Exercise aim | Arrange the lines below as a Markdown table with the columns Row and Line, from the line with "This screenshot has width=1280, height=720. How" to the line with "pos(459,788)", both included. Number the rows in order and leave out blank lines.

Input material |
-- START --

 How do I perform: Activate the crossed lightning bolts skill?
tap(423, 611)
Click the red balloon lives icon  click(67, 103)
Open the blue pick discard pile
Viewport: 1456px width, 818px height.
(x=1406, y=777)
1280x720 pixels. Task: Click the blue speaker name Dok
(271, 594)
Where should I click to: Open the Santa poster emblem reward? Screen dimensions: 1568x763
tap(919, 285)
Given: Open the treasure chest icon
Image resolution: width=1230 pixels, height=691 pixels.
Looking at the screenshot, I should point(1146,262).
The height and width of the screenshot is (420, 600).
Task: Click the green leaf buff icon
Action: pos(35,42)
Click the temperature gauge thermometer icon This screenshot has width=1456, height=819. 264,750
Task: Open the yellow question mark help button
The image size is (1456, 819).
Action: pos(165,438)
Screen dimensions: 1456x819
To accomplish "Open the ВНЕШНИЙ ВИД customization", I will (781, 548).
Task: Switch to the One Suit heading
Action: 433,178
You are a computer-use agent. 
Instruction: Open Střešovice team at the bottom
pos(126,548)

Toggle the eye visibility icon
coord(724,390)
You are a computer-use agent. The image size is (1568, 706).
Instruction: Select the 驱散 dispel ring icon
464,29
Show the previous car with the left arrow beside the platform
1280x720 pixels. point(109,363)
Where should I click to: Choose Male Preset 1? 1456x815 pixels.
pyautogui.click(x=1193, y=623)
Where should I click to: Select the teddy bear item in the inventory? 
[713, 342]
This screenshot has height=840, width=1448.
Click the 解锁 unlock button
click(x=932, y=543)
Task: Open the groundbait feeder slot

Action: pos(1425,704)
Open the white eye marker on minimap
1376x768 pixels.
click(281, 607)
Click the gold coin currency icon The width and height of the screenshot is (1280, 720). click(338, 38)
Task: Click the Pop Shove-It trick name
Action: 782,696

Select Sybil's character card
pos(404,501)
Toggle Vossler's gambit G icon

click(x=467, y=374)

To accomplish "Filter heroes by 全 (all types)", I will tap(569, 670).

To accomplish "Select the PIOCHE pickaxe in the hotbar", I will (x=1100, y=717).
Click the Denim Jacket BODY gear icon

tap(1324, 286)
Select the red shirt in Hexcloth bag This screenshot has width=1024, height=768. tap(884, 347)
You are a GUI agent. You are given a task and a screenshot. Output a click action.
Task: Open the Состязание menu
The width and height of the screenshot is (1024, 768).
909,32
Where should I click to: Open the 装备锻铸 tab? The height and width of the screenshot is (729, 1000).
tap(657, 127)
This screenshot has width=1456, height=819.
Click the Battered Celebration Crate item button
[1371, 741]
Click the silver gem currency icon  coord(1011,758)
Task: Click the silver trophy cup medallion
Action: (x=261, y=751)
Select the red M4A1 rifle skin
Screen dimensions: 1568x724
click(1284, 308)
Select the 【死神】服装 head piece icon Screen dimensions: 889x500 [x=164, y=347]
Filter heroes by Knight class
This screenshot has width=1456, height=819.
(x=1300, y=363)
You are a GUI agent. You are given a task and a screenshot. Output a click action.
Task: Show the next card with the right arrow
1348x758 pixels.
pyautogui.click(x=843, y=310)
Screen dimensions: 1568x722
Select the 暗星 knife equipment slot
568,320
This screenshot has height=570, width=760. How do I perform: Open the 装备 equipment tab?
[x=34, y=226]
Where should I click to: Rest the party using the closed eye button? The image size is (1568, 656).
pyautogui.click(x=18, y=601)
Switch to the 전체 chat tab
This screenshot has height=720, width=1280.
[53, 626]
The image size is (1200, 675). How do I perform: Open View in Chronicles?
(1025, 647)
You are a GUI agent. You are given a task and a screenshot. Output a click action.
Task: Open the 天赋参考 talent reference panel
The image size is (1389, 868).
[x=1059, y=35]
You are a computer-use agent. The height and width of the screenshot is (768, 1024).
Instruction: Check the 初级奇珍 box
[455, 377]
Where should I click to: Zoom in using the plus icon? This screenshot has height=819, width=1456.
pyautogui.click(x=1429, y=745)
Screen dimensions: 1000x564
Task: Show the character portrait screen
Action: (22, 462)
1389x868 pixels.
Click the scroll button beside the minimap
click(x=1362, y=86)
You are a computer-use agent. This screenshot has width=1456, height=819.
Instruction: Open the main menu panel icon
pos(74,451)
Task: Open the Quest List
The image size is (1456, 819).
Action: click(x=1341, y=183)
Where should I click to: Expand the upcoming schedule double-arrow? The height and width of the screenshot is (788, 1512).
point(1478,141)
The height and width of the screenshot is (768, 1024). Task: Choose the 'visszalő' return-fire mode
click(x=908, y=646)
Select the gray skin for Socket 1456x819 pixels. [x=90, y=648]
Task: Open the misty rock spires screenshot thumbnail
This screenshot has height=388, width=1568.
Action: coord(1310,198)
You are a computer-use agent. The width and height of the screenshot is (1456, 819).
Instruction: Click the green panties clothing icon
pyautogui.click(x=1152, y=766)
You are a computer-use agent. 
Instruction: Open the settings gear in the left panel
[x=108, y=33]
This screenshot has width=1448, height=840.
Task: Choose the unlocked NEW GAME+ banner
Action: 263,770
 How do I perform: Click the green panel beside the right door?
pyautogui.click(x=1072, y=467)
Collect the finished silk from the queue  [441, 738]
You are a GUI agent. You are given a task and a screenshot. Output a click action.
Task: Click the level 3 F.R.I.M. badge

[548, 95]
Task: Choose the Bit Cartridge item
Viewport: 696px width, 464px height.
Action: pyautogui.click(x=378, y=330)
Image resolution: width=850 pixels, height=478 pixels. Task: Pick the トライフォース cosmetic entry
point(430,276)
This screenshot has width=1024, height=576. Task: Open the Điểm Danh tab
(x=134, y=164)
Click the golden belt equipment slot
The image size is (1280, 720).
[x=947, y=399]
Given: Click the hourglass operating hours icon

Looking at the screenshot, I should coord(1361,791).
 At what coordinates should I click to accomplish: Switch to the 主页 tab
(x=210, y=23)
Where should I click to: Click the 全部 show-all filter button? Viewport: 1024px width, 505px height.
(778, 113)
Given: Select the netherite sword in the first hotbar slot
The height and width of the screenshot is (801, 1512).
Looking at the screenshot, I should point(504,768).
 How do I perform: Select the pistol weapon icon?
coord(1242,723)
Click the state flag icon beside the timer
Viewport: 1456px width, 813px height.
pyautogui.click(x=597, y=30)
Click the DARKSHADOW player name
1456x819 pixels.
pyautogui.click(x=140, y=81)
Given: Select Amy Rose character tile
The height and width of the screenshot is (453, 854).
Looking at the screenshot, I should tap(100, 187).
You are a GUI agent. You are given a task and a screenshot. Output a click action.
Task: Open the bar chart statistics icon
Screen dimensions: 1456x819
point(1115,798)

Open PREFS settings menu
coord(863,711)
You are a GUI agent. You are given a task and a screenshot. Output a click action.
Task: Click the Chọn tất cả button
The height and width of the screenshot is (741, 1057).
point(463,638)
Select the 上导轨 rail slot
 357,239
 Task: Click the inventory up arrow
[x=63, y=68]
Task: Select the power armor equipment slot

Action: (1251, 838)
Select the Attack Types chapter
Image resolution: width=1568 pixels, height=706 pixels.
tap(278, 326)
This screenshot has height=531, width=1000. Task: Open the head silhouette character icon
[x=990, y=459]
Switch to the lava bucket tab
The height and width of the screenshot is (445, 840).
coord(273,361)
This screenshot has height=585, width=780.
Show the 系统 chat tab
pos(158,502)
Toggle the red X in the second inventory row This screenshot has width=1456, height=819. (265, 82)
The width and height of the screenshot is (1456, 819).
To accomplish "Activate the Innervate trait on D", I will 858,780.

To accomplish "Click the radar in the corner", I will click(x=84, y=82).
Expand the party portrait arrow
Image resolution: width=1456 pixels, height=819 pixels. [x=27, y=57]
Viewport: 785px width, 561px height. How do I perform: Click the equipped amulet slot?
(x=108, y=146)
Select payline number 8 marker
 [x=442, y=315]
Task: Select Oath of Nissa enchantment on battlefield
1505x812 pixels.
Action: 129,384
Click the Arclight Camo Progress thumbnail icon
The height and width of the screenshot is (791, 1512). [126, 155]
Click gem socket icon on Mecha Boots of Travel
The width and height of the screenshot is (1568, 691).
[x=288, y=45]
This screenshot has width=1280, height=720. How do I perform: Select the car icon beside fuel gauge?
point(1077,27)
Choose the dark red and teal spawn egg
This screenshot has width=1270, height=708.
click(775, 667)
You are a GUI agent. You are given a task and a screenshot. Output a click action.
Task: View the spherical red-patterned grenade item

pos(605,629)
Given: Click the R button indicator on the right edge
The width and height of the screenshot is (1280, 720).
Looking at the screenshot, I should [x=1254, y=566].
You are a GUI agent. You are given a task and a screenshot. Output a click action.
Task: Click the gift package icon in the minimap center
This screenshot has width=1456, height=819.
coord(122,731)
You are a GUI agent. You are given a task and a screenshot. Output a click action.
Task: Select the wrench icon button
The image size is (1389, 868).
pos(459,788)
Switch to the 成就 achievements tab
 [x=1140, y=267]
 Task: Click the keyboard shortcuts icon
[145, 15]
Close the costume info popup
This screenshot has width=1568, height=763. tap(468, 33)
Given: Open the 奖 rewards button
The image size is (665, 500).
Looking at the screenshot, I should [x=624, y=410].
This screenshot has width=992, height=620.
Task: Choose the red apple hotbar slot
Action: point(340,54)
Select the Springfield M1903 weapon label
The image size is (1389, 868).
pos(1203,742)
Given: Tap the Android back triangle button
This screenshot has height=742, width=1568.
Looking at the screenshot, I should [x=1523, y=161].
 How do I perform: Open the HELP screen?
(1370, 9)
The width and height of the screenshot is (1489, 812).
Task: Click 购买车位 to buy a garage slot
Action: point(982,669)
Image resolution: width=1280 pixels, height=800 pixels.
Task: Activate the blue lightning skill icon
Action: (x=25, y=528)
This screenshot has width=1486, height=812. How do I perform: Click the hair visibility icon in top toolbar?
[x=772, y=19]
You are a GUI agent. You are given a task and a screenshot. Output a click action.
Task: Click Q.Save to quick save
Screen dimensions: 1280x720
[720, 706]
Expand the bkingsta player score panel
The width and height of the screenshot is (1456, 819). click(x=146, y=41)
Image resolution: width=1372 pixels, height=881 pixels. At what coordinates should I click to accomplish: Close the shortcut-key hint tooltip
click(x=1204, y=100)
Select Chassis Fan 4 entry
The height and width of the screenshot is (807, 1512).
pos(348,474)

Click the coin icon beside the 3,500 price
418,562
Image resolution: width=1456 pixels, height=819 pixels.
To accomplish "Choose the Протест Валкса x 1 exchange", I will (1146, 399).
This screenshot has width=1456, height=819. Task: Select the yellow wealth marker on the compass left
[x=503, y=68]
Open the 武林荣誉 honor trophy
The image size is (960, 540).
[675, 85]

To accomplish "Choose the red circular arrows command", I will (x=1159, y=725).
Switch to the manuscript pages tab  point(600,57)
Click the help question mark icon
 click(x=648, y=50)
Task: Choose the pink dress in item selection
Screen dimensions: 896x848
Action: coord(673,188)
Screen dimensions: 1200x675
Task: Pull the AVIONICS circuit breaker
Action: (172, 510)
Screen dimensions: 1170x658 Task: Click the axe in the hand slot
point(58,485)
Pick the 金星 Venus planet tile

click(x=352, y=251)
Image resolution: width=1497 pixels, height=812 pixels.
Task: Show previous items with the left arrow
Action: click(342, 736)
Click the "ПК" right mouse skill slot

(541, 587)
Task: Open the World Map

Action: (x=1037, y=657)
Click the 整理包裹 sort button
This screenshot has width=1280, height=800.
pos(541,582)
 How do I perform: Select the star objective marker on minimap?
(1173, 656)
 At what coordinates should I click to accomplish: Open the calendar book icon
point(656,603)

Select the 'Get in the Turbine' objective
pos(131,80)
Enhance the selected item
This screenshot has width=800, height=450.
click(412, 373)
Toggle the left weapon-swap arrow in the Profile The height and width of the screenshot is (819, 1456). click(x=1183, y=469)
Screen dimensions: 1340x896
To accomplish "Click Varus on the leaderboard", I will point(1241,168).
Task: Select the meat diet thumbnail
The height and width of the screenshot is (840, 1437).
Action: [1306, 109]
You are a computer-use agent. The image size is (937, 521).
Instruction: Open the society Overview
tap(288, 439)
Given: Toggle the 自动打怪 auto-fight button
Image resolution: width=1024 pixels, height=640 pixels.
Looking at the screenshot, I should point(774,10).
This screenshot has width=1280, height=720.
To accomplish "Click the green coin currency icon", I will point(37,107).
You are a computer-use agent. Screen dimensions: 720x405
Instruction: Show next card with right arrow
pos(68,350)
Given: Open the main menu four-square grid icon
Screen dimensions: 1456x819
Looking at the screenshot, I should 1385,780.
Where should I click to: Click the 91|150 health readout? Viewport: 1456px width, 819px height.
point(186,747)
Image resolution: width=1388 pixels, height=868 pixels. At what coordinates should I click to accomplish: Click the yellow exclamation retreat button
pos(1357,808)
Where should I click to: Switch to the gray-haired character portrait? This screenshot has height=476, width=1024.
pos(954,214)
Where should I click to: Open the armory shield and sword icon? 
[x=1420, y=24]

-- END --

Answer to the exercise |
| Row | Line |
|---|---|
| 1 | This screenshot has width=1280, height=720. How do I perform: Select the car icon beside fuel gauge? |
| 2 | point(1077,27) |
| 3 | Choose the dark red and teal spawn egg |
| 4 | This screenshot has width=1270, height=708. |
| 5 | click(775, 667) |
| 6 | You are a GUI agent. You are given a task and a screenshot. Output a click action. |
| 7 | Task: View the spherical red-patterned grenade item |
| 8 | pos(605,629) |
| 9 | Given: Click the R button indicator on the right edge |
| 10 | The width and height of the screenshot is (1280, 720). |
| 11 | Looking at the screenshot, I should [x=1254, y=566]. |
| 12 | You are a GUI agent. You are given a task and a screenshot. Output a click action. |
| 13 | Task: Click the gift package icon in the minimap center |
| 14 | This screenshot has width=1456, height=819. |
| 15 | coord(122,731) |
| 16 | You are a GUI agent. You are given a task and a screenshot. Output a click action. |
| 17 | Task: Select the wrench icon button |
| 18 | The image size is (1389, 868). |
| 19 | pos(459,788) |